Problem statement: From the listing, collect all lines containing the word "carpets".

"""

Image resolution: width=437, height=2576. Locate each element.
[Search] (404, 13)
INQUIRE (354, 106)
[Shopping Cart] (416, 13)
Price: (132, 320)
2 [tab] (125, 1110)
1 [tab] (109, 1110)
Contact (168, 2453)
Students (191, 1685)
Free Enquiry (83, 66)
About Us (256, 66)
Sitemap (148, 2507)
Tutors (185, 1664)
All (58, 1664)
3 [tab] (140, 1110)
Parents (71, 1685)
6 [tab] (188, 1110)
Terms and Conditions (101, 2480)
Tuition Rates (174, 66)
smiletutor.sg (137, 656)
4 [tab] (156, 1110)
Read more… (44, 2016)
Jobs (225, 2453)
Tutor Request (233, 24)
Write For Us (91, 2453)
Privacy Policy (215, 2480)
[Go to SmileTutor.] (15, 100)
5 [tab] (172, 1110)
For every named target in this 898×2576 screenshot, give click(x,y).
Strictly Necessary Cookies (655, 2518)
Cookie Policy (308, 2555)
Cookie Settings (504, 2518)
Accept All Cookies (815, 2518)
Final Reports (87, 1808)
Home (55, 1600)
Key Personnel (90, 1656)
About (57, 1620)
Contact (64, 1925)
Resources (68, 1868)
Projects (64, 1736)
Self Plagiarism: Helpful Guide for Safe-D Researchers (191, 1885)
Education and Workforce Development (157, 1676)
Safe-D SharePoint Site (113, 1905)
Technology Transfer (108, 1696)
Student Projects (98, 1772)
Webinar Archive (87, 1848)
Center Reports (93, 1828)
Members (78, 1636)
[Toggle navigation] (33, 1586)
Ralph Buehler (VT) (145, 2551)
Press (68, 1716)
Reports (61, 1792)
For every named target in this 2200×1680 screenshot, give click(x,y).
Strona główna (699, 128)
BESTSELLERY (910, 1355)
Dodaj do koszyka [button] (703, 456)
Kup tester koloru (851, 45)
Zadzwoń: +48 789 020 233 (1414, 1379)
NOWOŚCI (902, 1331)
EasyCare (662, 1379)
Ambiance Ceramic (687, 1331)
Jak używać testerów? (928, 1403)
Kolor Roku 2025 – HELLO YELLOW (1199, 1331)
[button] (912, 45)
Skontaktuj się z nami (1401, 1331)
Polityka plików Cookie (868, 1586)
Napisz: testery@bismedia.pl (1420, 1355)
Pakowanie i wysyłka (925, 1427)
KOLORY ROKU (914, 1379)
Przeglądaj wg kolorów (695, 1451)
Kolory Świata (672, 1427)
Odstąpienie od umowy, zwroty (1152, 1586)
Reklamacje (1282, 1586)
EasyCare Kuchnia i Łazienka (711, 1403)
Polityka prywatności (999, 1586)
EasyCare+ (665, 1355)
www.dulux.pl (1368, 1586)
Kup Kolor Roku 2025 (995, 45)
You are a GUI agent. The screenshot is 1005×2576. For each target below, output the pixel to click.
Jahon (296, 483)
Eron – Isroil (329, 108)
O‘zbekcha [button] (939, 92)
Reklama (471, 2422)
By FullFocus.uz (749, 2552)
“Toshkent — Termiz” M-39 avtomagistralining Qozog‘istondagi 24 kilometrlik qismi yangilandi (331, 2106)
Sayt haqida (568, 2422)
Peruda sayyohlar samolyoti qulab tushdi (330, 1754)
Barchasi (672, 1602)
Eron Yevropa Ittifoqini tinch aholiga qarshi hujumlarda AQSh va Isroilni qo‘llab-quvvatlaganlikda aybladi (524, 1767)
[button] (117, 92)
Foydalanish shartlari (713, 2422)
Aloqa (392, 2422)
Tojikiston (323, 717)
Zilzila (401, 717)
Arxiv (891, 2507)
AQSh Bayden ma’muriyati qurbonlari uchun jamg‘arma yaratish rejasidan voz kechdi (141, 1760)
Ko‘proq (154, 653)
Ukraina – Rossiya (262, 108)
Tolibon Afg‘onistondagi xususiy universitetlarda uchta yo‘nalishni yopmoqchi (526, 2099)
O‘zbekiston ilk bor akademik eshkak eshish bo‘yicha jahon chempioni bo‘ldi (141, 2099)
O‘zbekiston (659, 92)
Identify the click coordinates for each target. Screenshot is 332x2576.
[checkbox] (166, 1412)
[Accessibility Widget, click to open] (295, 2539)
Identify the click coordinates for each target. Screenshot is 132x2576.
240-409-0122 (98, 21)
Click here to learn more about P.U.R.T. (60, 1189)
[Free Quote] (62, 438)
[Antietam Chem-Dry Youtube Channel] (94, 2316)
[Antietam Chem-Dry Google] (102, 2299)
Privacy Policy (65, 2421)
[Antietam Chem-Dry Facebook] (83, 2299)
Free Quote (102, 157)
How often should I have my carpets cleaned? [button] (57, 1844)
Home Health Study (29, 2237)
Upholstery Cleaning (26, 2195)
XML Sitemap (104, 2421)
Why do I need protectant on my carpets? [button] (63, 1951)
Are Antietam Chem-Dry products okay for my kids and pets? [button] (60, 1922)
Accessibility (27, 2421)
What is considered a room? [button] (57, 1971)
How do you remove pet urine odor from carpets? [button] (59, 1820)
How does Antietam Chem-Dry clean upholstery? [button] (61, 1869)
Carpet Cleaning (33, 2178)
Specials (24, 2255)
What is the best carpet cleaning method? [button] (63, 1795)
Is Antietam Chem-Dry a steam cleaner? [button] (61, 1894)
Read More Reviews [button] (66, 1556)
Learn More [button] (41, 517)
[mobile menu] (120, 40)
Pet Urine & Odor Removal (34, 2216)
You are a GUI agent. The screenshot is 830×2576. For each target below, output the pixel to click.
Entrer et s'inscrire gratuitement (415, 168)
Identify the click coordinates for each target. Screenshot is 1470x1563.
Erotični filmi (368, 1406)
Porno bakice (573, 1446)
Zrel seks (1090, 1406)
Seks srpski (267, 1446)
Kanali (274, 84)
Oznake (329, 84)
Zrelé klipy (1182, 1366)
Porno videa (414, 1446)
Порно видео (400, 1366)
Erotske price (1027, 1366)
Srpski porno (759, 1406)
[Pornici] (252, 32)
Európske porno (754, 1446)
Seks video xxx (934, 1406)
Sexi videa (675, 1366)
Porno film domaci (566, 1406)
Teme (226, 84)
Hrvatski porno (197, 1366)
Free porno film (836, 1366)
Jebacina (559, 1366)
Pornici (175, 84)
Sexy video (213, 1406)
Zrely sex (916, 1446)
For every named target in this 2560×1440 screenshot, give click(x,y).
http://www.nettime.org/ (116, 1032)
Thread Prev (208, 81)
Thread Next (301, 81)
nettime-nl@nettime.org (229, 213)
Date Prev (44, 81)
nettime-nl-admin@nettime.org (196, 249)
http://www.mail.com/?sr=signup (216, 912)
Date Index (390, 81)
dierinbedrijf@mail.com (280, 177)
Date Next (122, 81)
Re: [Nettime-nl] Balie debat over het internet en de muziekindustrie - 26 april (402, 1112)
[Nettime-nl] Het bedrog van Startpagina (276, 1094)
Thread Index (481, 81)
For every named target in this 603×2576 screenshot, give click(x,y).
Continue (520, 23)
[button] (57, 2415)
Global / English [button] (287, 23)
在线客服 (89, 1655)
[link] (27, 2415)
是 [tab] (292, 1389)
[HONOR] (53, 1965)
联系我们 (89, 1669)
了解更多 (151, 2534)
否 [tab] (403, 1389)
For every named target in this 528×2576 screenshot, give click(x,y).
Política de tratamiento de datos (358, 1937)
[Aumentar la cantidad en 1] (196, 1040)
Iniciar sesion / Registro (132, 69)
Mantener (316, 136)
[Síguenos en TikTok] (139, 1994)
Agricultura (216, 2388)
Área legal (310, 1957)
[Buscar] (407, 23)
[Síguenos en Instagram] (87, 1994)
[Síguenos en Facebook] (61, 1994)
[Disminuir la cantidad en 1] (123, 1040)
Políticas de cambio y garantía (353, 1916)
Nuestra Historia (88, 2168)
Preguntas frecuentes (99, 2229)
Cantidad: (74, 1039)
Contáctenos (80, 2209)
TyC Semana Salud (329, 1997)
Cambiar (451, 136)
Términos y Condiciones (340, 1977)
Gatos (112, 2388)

"""

Output of the exercise:
How often should I have my carpets cleaned? [button] (57, 1844)
Why do I need protectant on my carpets? [button] (63, 1951)
How do you remove pet urine odor from carpets? [button] (59, 1820)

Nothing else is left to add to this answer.